Lessons Taught, but not Learned

by Justine Bergman
Childhood Favorites: Lessons Taught, but not Lessons

Hey there, everyone. I’m doing something a little different today, so bear with me here. An article from The Wall Street Journal came to my attention yesterday, and I wanted to share both the article itself and my response to it. This is my first ever response piece, and I’m not going to lie…I’m a little terrified to release my opinions into the world.

As children we viewed stories told as pure, unadulterated entertainment. I don’t know about you, but I would come home from grade school and watch the same Disney movies over and over because I couldn’t get enough of princes and princesses in fantastical lands. As I grew older, I realized that the songs and quotes I had memorized and the magical stories I had become so familiar with had such deeper meanings than what I originally remembered. The (not so) subtle messaging for children that only parents could truly appreciate, if you will. The Little Mermaid–changing yourself to feel more comfortable in your own skin. The Lion King–finding your courage to protect those you hold dear. Aladdin–desperately aching to change your lot in life. The list goes on and on.

It makes you think: pressing societal issues we face today have been addressed decades ago…why can’t we seem to resolve problems that plague the world?

As soon as I clicked on the article titled Why Narnia Resonates More Than Ever This Summer by Dale Hrabi, it brought all of these thoughts that have been floating around in my head to the surface for further examination. The article begins with the following blurb:

A beloved classic, ‘The Lion, the Witch and the Wardrobe’ isn’t just enthralling. It’s a timely reminder that even in the darkest of seasons in America, there is relief in finding the courage to engage

In my personal opinion, this couldn’t possibly be any more true. While facing down the pain and oppression blanketing our country, the only way to ensure change is to do something about it. It won’t be easy, and it’s going to hurt–the night is darkest just before the dawn–but we have to remain hopeful and fight until the sun breaches the horizon.
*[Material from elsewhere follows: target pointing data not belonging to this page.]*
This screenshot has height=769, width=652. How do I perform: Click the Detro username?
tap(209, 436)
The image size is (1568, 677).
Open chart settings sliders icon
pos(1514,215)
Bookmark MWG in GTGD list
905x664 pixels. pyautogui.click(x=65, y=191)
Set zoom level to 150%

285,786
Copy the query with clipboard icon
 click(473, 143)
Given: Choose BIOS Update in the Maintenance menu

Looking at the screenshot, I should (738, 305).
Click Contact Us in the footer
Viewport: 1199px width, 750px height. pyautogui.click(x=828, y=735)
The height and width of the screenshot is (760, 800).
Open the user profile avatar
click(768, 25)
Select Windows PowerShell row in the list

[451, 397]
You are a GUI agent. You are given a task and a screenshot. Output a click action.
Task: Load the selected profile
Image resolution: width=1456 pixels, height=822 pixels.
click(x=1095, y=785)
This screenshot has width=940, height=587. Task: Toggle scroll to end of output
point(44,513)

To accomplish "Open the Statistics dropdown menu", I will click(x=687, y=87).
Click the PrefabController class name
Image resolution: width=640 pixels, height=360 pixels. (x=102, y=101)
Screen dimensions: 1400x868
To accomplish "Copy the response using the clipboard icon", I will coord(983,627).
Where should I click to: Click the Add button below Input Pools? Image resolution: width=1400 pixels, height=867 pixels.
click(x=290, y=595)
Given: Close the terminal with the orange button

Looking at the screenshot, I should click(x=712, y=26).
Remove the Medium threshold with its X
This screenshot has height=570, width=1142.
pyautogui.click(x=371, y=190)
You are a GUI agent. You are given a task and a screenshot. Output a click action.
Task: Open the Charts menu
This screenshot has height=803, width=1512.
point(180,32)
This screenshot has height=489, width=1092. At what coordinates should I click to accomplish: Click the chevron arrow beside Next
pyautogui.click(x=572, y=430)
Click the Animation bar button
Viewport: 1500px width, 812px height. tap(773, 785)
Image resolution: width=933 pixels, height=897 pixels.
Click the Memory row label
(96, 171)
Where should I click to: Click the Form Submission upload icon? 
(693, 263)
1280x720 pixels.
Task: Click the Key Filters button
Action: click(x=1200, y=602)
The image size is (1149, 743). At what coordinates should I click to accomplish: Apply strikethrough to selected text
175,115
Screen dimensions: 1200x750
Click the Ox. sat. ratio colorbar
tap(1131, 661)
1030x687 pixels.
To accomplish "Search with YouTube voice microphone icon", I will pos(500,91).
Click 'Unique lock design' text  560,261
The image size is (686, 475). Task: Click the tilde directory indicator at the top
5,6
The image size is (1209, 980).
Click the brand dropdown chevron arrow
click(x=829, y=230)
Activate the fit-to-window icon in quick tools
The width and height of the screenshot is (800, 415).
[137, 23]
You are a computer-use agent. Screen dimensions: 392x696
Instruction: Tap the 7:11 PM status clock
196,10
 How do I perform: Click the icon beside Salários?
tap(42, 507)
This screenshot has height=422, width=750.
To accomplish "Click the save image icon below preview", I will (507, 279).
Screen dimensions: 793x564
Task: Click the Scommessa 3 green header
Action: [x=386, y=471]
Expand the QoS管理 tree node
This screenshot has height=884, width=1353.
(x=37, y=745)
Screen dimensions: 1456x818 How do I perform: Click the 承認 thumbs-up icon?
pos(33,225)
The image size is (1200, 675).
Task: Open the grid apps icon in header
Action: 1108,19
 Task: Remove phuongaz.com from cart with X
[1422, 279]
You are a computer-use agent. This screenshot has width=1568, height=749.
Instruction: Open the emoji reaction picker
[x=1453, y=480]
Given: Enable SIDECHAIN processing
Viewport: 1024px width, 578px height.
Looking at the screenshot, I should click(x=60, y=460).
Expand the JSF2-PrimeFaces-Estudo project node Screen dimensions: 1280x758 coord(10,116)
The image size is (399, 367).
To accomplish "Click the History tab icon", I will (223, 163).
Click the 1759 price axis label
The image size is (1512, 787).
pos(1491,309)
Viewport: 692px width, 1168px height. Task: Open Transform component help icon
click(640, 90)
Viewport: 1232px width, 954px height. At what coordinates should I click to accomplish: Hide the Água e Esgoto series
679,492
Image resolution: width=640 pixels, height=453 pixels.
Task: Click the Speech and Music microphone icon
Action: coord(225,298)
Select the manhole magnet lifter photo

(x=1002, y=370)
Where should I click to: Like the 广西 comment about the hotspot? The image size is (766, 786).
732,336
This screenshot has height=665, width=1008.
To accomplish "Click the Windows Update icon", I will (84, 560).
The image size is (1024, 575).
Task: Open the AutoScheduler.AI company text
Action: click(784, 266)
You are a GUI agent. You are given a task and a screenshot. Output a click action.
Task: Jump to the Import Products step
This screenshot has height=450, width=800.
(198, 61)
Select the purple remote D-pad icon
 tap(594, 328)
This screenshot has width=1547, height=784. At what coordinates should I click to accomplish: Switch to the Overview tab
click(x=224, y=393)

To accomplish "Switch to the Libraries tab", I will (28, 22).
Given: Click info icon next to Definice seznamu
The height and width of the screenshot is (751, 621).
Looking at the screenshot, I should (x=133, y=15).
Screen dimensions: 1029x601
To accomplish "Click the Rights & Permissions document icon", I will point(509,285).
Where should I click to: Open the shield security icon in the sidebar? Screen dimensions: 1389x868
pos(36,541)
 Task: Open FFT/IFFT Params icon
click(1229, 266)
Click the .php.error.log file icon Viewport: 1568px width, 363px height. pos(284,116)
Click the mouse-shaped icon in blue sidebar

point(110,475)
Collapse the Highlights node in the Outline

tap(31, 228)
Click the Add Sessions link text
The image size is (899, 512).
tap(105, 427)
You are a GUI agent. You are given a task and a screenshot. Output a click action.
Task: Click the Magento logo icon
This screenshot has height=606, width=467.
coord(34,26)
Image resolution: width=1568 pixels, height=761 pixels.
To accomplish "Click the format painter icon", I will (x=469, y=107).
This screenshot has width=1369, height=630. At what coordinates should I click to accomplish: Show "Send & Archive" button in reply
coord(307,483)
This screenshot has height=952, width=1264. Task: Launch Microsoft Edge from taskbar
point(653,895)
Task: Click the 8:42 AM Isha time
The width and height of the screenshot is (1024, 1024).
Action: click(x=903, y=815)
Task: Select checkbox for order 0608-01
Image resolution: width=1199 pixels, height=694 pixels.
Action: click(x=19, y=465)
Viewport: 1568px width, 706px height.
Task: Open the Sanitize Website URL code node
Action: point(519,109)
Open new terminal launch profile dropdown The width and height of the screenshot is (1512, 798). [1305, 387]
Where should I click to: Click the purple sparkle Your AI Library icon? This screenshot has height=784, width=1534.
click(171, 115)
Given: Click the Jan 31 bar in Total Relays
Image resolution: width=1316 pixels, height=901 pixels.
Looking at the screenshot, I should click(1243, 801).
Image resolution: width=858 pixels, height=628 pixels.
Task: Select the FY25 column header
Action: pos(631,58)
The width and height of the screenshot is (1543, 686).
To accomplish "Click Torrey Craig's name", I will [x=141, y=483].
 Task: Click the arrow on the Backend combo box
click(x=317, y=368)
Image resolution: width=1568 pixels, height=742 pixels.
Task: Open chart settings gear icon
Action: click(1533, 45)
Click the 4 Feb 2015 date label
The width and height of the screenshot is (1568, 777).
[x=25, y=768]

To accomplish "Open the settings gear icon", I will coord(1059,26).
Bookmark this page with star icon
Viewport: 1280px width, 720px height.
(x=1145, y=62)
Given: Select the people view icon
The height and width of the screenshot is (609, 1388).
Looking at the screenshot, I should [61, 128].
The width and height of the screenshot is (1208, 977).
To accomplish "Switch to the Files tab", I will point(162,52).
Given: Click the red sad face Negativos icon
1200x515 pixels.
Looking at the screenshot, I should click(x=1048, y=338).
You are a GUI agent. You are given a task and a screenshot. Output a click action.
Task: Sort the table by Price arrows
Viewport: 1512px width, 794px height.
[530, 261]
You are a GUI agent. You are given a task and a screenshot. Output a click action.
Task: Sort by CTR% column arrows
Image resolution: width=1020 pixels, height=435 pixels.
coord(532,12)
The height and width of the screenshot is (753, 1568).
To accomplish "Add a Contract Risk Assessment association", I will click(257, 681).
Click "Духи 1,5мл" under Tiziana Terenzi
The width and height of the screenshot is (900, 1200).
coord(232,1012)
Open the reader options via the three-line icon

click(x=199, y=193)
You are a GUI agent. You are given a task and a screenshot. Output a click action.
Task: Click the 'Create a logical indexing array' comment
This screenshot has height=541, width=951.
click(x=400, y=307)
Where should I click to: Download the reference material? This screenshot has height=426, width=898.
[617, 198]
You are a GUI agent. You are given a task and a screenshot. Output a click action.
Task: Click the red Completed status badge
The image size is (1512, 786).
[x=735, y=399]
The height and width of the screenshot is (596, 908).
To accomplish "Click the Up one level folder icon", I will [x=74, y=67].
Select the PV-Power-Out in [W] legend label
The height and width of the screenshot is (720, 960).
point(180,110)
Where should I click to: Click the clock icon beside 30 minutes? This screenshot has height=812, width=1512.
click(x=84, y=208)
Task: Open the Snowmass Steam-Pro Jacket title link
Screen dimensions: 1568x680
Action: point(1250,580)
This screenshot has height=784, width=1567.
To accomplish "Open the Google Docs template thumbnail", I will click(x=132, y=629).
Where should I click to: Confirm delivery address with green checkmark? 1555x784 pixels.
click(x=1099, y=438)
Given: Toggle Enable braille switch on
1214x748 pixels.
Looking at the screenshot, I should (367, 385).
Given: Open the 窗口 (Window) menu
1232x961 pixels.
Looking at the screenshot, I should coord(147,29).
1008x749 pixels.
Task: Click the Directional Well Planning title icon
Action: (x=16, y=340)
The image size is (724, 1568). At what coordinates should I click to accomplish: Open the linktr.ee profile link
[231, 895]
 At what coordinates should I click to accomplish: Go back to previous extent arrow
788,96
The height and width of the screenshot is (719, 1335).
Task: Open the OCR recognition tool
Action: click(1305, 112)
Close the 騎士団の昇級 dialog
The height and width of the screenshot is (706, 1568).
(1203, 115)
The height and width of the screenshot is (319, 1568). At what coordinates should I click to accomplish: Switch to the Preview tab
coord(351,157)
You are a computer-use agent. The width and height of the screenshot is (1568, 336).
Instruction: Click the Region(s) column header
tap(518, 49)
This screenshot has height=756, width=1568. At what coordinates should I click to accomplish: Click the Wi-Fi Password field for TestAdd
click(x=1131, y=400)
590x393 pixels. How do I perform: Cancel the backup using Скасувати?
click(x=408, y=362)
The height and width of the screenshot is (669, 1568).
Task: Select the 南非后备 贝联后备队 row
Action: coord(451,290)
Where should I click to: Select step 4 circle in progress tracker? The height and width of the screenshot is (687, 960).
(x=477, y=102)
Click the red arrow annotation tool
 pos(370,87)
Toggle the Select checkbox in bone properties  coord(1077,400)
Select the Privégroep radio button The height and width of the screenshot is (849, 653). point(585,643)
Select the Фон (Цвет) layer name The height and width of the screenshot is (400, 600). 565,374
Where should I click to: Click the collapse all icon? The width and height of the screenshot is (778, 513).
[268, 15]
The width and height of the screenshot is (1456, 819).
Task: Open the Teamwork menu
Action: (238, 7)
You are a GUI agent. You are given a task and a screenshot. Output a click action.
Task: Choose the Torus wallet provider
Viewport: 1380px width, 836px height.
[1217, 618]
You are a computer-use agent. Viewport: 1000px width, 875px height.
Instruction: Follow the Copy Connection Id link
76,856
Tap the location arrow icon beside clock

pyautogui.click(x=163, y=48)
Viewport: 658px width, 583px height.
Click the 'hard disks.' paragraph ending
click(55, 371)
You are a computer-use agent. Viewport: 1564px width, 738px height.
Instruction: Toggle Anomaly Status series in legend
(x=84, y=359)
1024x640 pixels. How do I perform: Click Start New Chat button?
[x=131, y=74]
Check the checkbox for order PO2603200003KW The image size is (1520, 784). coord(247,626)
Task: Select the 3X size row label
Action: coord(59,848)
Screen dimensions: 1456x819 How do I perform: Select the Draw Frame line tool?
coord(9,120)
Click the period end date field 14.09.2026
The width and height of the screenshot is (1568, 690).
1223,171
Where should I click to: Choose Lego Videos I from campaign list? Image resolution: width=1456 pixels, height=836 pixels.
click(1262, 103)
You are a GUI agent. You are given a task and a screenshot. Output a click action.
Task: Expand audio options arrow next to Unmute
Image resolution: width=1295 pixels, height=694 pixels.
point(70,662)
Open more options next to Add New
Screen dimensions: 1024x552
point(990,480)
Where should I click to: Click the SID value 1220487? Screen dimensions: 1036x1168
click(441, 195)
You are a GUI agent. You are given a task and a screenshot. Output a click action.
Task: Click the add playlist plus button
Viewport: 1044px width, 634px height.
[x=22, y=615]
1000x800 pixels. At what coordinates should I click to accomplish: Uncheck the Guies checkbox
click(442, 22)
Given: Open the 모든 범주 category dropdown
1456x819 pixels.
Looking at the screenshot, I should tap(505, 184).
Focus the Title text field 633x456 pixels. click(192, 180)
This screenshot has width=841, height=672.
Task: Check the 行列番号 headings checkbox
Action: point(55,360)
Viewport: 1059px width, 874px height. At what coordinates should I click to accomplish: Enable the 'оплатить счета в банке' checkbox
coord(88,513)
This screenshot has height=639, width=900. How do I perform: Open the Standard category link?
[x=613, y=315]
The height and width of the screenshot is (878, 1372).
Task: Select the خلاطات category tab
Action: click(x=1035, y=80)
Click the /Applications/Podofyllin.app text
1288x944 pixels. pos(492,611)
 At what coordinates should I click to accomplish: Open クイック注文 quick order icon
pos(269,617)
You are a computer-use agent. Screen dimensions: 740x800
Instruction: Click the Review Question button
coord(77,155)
Below you’ll find the first few paragraphs of Hrabi’s thought-provoking article. I urge you to give it a read and share you thoughts.

IT’S JUNE in America. But it might as well be January. Frozen in place by an endless pandemic, our moods brittle as ice, pent-up frustrations erupting into anger, we still seem metaphorically gripped by winter. We are living in a sort of Narnia, the setting of C.S. Lewis’s beloved 1950 children’s classic “The Lion, the Witch and the Wardrobe,” a traumatized magical land where it is “always winter and never Christmas.”

During World War II, four English children—Peter, Susan, Edmund and Lucy—sequestered for their safety in an old professor’s country home, find their way into Narnia via an enchanted wardrobe. (Lucy, the first to cross over and back, initially finds her report of the land dismissed as a “hoax.”) The perpetrator of the curse that’s eternally buried Narnia under snow is, as the children learn, the White Witch. A fascist ruler who styles herself the “Queen of Narnia” and commands a brutal “secret police” which (as wolves) are literally beasts, she must kill the children to short-circuit a prophecy. They can’t, as foretold, become the rightful kings and queens of Narnia or else her illegitimate “leadership,” and with it her paralyzing winter, will end.

Spoiler alert: It does. Thanks to the Christ-like Aslan, a preternaturally powerful lion. Simultaneously “good and terrible,” Aslan inspires the children, once cowed by wickedness, to rise to the occasion in the book’s crescendo of a battle. He outwits, outmaneuvers and out-roars the Witch—resonant in this time of protest. As her spell weakens, spring finally arrives. The snow melts. Birds rediscover the urge to chirp. The “sweet smell” of the hawthorn bushes is almost overpowering. “And Lucy felt running through her that deep shiver of gladness that you only get if you are being solemn and still.”